It's nice to see you in such a good mood Kimmie.


----------



## nancya (Apr 30, 2001)

Oh, that's funny Kimmie!!!


----------



## chefboy2160 (Oct 13, 2001)

I probably know the first thing we all learned how to cook ,
and thats toilet paper . First you brown it on one side and then you throw it in the pot . Good luck and keep cookin .


----------



## olive branch (Oct 2, 2001)

Do you carrot all for me? My heart beets for you! I know we canteloup, but please lettuce be married...


----------



## kimmie (Mar 13, 2001)

When the waitress in a New York City restaurant brought him the soup du jour, the Englishman was a bit dismayed. "Good heavens," he said, "what is this?"

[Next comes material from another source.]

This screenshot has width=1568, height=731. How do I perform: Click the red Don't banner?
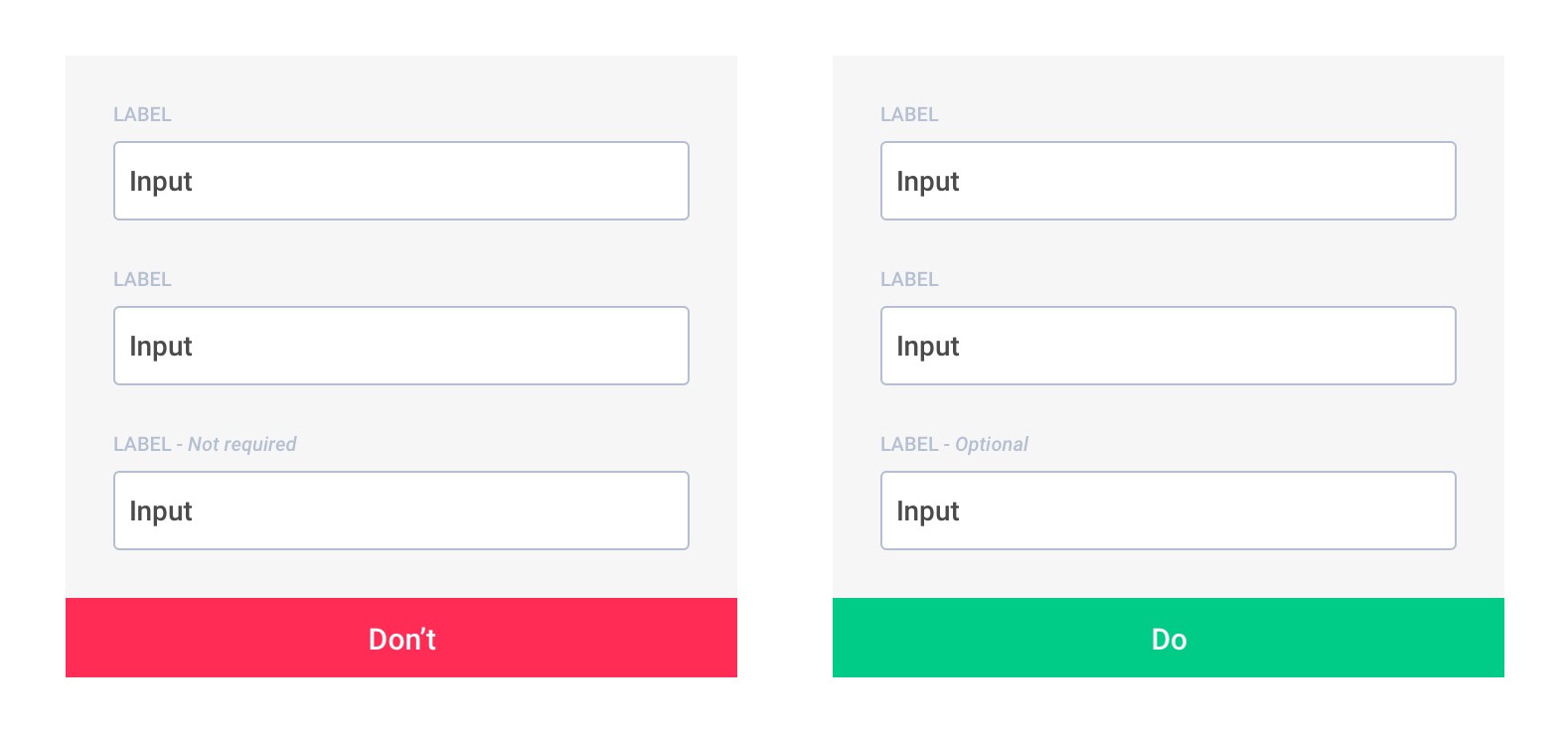[401, 638]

"Why, it's bean soup," she replied.

"I don't care what it has been," he sputtered. "What is it now?"


----------



## kimmie (Mar 13, 2001)

A family of three tomatoes were walking downtown one day when the little baby tomato started lagging behind. The big father tomato walks back to the baby tomato, stomps on her, squashing her into a red paste, and says, "Ketchup!"


----------



## foodnfoto (Jan 1, 2001)

Where do canteloupes go for a vacation?

John Cougar's melon camp.


What do you call a steer with no legs?

Ground beef.


What was the last thing said at the Last Supper?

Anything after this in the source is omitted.